5. He signed an administrative review waiver form at around 12.30 p.m. on 14 February 2021 and immigration bail was authorised at 12.45 on that day. Subsequently, on 2 March 2021, he submitted a request for administrative review of the decision of 14 February 2021 but that application was rejected on 4 March 2021 as he had signed the waiver form and the request was submitted out of time.
6. Directions had been made for his removal to Pakistan on 10 March 2021 but he failed to comply and on 25 March he was listed as an absconder.
7. On 6 April 2021 the applicant submitted an application for leave to remain in the United Kingdom on the basis of Article 8 family and private life. That application was refused and certified as clearly unfounded in the decision of 21 April 2021. Directions for his removal to Pakistan on 20 May 2021 were set on 4 May 2021.

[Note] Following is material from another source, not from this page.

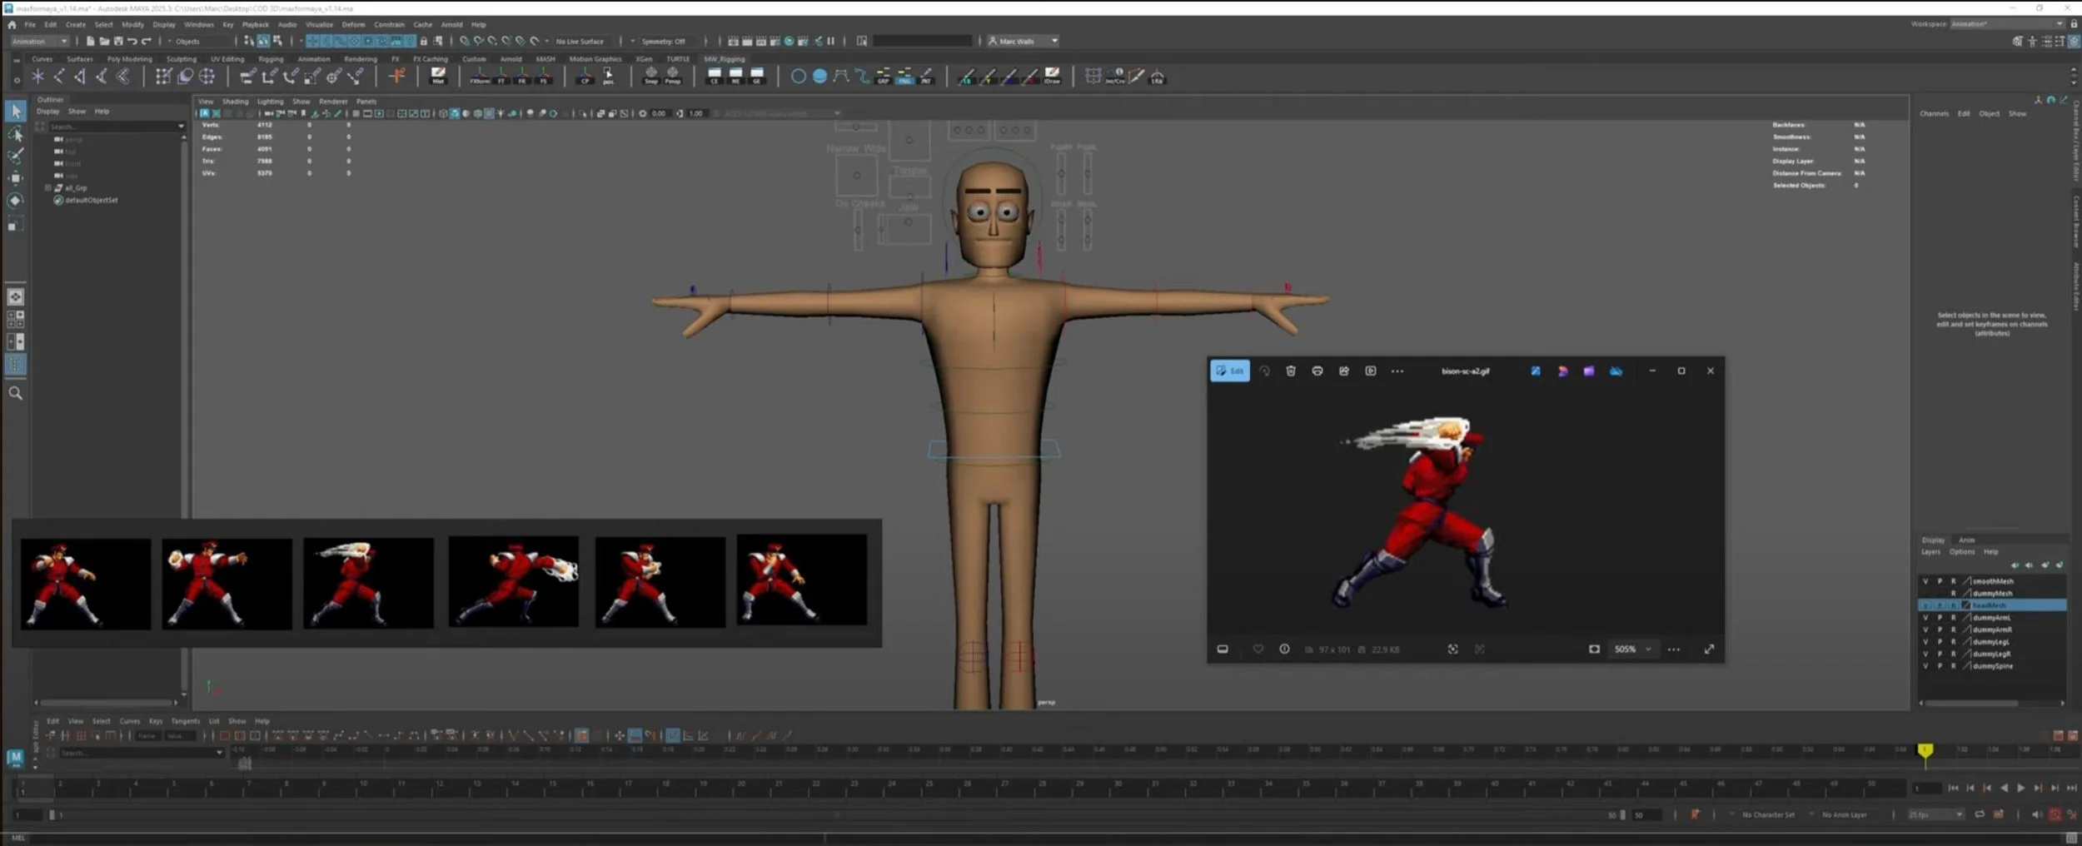Click the third Bison sprite thumbnail
Screen dimensions: 2082x846
[x=368, y=582]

8. The challenge to the decisions is summarised in paragraph 14 of Mr Raza's skeleton and the points made there were developed by him in oral submissions. The first argument is that the respondent's decision was procedurally and substantively unfair in that the applicant was not offered an interpreter, nor was the purpose of the interview explained to him, nor was the declaration relating to the administrative review waiver explained to him. It was also argued that notwithstanding the above the decision making was procedurally unfair and/or irrational in failing to make proper enquiry during his interview, and reliance in this regard is placed on the decision in Mushtaq [2015] UKUT 224 (IAC). It is further argued that the respondent failed to follow her published guidance in respect of returning residents, having failed to ask herself the right questions and take reasonable steps to acquaint herself with the relevant information to enable her to answer it correctly. It is further argued that the conclusion that the applicant was not a returning resident is irrational/unlawful.

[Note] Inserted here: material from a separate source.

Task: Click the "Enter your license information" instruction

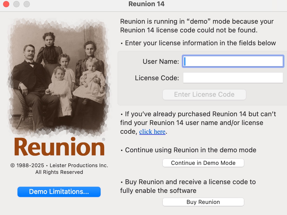Action: pos(200,43)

9. I do not propose to set out the terms of the interview in full but rather to refer to particular points of significance within it. At page 1 it can be seen that the applicant answered yes when asked if he understood the interpreter and also answered yes when asked whether he was happy to be interviewed in English. The first question was as follows:
"Tell me why you have come to the United Kingdom today?"
His answer was:
"My passport is finished so I came back. In and out stamp".
10. He was then asked at question 2 whether he meant that he wished to renew the passport or renew his status here and said "yes within the two years and see my kids as well". He was then asked whether he wanted to renew his status and replied yes. He was proposing to stay for three weeks and had a return ticket.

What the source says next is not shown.